Hicklin seemed to come to a decision, just the way he had when he first saw Cooper standing on his doorstep. He heaved himself out of his chair and shuffled off into another room. Cooper heard him opening a drawer. He came back with an old yellow pocket file, well worn around the edges and repaired with a bit of sellotape.

‘This will be what you mean,’ he said.

‘Can I borrow it, please?’

‘Aye,’ said Hicklin. ‘Just bring it back when you can. If the world hasn’t ended by then.’

Cooper stood up and slid the file under his coat, then said, ‘Ryan Gibson worked just over there at A.J. Morton and Sons, didn’t he?’

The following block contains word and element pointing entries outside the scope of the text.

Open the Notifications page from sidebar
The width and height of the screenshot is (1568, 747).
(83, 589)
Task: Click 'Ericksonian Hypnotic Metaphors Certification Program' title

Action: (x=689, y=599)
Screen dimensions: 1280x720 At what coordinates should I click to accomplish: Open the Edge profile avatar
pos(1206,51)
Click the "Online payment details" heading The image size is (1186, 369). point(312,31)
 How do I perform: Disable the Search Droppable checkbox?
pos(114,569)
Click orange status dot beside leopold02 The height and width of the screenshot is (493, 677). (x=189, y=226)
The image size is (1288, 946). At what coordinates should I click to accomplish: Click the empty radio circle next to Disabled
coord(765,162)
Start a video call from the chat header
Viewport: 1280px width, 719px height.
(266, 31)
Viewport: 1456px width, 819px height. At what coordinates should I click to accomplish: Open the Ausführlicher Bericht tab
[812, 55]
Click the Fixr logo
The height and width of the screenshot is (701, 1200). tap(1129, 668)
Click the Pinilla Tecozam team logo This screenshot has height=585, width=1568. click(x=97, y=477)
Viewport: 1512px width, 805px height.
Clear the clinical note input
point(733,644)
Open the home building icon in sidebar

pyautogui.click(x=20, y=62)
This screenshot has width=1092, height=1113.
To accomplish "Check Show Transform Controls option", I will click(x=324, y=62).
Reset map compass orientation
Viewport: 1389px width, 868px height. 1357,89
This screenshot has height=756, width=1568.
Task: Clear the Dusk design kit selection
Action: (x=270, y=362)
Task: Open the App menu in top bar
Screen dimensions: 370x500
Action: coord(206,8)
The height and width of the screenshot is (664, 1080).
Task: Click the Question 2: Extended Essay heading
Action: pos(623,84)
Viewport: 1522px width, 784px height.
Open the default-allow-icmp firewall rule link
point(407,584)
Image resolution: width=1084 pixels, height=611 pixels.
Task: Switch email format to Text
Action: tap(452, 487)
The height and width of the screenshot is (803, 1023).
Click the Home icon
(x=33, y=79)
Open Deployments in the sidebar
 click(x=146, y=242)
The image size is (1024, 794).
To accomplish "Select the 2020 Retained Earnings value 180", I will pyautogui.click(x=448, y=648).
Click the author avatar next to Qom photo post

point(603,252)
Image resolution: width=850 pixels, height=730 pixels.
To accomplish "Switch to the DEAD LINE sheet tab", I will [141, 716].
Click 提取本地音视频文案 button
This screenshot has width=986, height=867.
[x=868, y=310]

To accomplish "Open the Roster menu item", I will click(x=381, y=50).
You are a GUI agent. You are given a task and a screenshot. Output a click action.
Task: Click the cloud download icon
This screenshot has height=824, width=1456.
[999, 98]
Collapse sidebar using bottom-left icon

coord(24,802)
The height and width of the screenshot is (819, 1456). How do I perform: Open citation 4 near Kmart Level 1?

‘Still does,’ said Hicklin. ‘I see him occasionally. You can imagine how that feels.’

A few minutes later, Cooper left Mr Hicklin in his old house with its leaky roof. Outside, the downpour was torrential. He might even have said biblical. The landscape had disappeared behind dense curtains of rain, and large pools of water had formed in Hicklin’s overgrown garden, almost blocking access to the gate.

‘You’re not in danger of flooding here, are you, sir?’ he asked.

‘I hope not,’ said Hicklin. ‘I can’t afford the insurance.’

Ryan Gibson was on his forklift truck in the huge storage yard at A.J. Morton & Sons. The site was well screened from the nearby roads. Even from the entrance, you would never guess the size of it. Everywhere he looked, Cooper saw stacks of crusher and screening spares, conveyor belt sections and rubber skirting, boxes of bearings and filters.

Cooper stood in front of the forklift and waved him down. Gibson stopped in surprise and turned off the engine.

‘What do you want? You’ll have to go into the office.’

Gibson looked over his shoulder and began to swing the steering wheel to reverse away from him.

‘Ryan?’ said Cooper.

Gibson turned and stared at him. Recognition was a long time coming, but it reached his face eventually. ‘I don’t want to talk to you,’ he said. ‘I never talk to the coppers. And I’m not supposed to stop work to chat anyway. So you might as well be on your way.’

‘How’s your brother?’ asked Cooper. ‘Sean?’

‘No idea,’ said Gibson. ‘I haven’t seen him. He’s gone abroad.’

‘Oh? Where to?’

‘I don’t know. He doesn’t send me postcards.’

Gibson revved up the forklift and headed away across the yard to lift a pallet of rollers.

Cooper watched him working for a moment. He hadn’t expected to get any answers here. Not from the likes of Ryan Gibson – he was too old a hand. All he’d wanted to do was see him, and read whatever he could find in Ryan’s face. And that had been bad enough.